Through this project Arte Sana was able to put in over 6000 miles of border-related travel so 1,116 border region advocates, allied professionals and community members could be trained through presentations on sexual assault issues, a border conference in collaboration with the Office of Border Health in Laredo, a border region video conference, and many regional training and community education events in a period of 16 months.

The workshop offered in October 2002 at Southwest Texas Community College in Uvalde led to the campus officials adding sexual assault as a topic for freshmen orientations.
A Train-the-Trainer Session was offered in Crystal City, Texas on May 29 – 31, 2003, in collaboration with Wintergarden Women's Shelter Inc.
Over 192 border region substance abuse professionals participated in a video conference co-sponsored by the Texas Commission on Alcohol and Drug Abuse (TCADA)
The Victim Advocacy Sin Fronteras Conference was held on June 27, 2003 in Laredo, Texas.

Of the 53 scholarships awarded, 33 were specifically for promotoras who work in the following Colonias*:

Los Obispos
Santa Rita
Santa Fe
Rio Bravo
El Cenizo
Larga Vista
Quad City Community Centers and others

* Texas has the largest number of colonias and the largest colonia population. Over 400,000 people live in more than 1,400 colonias that are found within a 1,000 mile stretch of the border, primarily between Brownsville and El Paso.

The Texas counties of Star, Maverick, and Zavala are three of the ten poorest in the country. (Source: Colonias in Texas, General Characteristics of Texas Colonias www.hud.gov/texcol.cfm )

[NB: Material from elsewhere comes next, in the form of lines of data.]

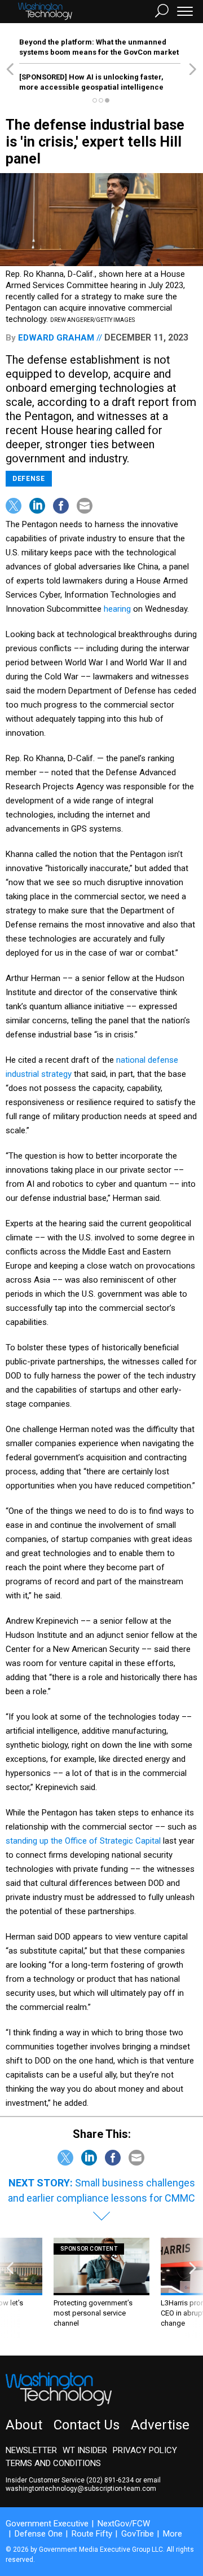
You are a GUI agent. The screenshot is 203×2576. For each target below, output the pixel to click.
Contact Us (87, 2425)
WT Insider (85, 2450)
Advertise (160, 2425)
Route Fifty (92, 2534)
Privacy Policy (145, 2450)
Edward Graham (56, 338)
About (24, 2425)
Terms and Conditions (53, 2463)
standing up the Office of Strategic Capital (83, 1841)
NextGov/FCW (124, 2523)
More (172, 2534)
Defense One (39, 2534)
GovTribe (137, 2534)
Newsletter (31, 2450)
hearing (117, 609)
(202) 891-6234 (110, 2480)
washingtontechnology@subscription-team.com (81, 2489)
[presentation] (10, 2288)
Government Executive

The Capacitadoras en Acción Project Partners

Women Together / Mujeres Unidas
Wintergarden Women's Shelter Inc.
LaSalle County Sheriff
Seco Mines Community Center
Southwest Texas Jr. College
Texas Health and Human Services Commission Office of Border Health
Texas A&M International University (TAMIU)
The Association for Advancement of Mexican Americans (AAMA)
Texas A&M University Center for Housing and Urban Development (TAMU CHUD)

Arte Sana receives national and bi-national recognition for its initiatives along the Texas-Mexico border

0n April 3, 2003, the Capacitadoras en Accion component of Arte Sana's programs was showcased by the Centers for Disease Control and Prevention in a national interactive satellite broadcast: “Sexual Violence Prevention: Building Leadership and Commitment to Underserved Communities.”

In 2004, Arte Sana received recognition for its “outstanding leadership and commitment to the Healthy Border 2010” by the United States-Mexico Border Health Commission.